The 1900 Exhibition Universelle in Paris spread the "Mucha style" internationally, of which Mucha said "I think [the Exposition Universelle] made some contribution toward bringing aesthetic values into arts and crafts.” He decorated the Bosnia and Herzegovina Pavilion and collaborated in the Austrian Pavilion at the Exposition. After living in America for a brief time Mucha and his family returned to Prague. Mucha continued his work, notably providing the decorative elements for the Theater of Fine Arts, creating the murals in the Mayor's Office at the Municipal House, and decorating other landmarks of the city. When Czechoslovakia won its independence after World War I, Mucha designed the new postage stamps, banknotes, and other government documents for the new state.

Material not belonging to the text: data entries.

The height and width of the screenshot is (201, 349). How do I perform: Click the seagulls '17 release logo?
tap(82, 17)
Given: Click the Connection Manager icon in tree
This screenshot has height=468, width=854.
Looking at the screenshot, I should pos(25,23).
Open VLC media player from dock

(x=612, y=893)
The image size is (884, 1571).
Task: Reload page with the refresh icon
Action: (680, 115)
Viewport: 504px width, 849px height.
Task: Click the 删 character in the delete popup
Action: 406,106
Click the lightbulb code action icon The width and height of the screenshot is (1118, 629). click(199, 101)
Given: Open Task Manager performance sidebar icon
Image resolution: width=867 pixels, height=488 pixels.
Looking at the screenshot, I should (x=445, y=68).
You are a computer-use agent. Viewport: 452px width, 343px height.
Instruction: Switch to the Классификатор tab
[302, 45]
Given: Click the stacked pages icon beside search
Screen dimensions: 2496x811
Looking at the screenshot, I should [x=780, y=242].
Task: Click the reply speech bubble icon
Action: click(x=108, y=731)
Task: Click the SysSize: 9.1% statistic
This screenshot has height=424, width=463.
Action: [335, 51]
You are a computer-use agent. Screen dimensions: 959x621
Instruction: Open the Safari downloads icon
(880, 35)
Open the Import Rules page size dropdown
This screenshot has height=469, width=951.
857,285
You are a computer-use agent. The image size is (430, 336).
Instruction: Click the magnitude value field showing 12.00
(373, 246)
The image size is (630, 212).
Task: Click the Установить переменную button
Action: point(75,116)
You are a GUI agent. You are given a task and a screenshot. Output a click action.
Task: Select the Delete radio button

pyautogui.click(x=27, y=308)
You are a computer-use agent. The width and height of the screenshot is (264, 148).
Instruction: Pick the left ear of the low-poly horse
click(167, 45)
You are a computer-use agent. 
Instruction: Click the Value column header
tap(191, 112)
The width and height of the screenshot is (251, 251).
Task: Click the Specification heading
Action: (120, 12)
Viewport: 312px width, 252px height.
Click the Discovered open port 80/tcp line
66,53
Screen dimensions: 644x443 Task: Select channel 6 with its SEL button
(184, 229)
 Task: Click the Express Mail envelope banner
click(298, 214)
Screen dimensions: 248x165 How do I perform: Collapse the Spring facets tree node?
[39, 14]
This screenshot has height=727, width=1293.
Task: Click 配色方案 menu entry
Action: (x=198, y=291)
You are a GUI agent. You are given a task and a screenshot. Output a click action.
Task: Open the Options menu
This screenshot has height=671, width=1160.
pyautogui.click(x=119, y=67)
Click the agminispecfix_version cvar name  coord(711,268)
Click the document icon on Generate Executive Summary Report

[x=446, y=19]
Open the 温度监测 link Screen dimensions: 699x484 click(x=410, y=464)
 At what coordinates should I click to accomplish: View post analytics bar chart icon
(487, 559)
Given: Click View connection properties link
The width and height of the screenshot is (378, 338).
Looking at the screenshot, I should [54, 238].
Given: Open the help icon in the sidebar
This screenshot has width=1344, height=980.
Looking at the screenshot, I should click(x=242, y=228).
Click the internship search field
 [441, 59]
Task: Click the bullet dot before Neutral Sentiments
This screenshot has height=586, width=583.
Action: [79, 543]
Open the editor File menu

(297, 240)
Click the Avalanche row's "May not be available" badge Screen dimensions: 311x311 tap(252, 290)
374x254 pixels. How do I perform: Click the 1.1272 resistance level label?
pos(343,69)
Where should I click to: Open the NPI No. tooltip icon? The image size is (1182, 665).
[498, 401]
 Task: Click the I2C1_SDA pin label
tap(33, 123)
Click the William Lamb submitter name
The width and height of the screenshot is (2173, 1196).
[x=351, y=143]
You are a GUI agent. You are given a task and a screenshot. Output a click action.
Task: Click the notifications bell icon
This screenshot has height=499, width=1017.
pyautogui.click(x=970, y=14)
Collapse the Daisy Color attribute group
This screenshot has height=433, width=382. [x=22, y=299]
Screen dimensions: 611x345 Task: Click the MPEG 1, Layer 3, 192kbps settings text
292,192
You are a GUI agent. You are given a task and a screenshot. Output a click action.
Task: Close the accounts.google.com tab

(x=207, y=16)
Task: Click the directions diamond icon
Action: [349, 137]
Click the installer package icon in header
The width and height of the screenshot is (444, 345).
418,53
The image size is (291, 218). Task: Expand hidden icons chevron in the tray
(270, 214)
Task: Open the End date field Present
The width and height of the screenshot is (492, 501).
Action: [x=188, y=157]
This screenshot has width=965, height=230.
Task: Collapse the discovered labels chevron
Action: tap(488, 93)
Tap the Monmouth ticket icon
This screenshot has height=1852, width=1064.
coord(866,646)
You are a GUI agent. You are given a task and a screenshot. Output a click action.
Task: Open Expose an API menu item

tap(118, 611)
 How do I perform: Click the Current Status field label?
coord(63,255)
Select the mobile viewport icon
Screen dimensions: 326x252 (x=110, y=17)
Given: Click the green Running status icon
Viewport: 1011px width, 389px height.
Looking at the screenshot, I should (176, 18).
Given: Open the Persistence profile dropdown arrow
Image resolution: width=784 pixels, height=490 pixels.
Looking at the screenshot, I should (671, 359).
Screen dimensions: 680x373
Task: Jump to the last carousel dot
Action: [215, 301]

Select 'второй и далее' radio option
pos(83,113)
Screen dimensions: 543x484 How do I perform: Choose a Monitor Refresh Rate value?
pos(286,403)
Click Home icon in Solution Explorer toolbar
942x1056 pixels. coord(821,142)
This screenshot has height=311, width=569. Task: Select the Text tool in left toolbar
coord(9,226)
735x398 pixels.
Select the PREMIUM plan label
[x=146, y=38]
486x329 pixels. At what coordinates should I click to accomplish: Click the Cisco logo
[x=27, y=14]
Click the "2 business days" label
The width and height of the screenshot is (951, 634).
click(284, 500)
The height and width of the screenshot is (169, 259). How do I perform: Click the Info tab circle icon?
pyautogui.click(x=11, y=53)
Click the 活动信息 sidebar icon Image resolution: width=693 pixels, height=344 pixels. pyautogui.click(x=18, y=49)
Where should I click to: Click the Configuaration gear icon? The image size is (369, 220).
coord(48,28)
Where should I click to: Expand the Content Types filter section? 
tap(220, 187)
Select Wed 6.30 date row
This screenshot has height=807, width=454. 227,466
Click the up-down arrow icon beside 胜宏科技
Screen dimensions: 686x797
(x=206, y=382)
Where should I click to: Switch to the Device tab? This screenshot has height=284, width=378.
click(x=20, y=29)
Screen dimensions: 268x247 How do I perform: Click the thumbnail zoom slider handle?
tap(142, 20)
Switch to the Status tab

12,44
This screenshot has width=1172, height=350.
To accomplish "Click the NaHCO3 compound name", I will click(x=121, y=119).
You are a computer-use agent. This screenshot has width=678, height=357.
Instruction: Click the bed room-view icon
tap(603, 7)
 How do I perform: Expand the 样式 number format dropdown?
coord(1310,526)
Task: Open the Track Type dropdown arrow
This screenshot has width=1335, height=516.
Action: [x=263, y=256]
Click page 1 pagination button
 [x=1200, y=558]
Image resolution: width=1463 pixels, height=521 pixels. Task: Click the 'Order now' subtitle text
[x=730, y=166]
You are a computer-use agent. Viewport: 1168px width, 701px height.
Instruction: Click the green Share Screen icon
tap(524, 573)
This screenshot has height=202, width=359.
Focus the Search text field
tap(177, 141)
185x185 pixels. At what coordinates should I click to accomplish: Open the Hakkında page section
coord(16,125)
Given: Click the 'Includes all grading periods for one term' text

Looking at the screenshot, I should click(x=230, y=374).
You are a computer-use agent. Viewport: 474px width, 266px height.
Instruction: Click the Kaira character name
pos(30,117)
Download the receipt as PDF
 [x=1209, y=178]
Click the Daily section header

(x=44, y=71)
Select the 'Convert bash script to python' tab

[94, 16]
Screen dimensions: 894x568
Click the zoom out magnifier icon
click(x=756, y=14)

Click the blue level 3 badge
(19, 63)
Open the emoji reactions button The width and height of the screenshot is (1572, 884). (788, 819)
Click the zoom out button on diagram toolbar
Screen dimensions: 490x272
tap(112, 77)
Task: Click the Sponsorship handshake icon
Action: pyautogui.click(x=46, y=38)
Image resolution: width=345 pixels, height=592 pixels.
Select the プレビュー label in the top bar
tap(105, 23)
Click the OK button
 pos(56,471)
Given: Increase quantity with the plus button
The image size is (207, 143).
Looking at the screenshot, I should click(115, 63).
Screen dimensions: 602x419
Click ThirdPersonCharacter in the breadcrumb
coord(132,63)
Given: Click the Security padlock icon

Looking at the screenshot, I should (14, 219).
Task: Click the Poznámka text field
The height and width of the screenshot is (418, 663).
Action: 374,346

The Mucha window in Prague's St. Vitus Cathedral was designed in the early 1930s. He spent many years working on what he considered his fine art masterpiece, The Slav Epic, a series of twenty huge paintings depicting the history of the Czech and the Slavic peoples, bestowed on the city of Prague in 1928. He had dreamt of completing a series such as this, a celebration of Slavic history, since he was young. Since 1963 the series has been on display in the chateau at Moravský Krumlov.
The rising tide of fascism in the late 1930s led to Mucha's works, as well as his Slavic nationalism, being denounced in the press as 'reactionary.’ When German troops marched into Czechoslovakia in the spring of 1939, Mucha was among the first people to be arrested by the Gestapo. During the course of the interrogation the aging artist fell ill with pneumonia. Though eventually released, he never recovered from the strain of this event, or of seeing his homeland invaded and overrun. He died in Prague on July 14, 1939 of a lung infection, and was interred there in the Vyšehrad cemetery.
The Mucha Museum in Prague is dedicated to the life and work of the world-acclaimed Czech Art Nouveau artist. It is run by the Mucha Foundation, of which the artist’s grandson, John Mucha, is the President. The museum, housed in the Baroque Kaunický Palace in the heart of Prague, offers a selection of paintings, photographs, charcoal drawings, pastels, and lithographs by Mucha as well as personal memorabilia.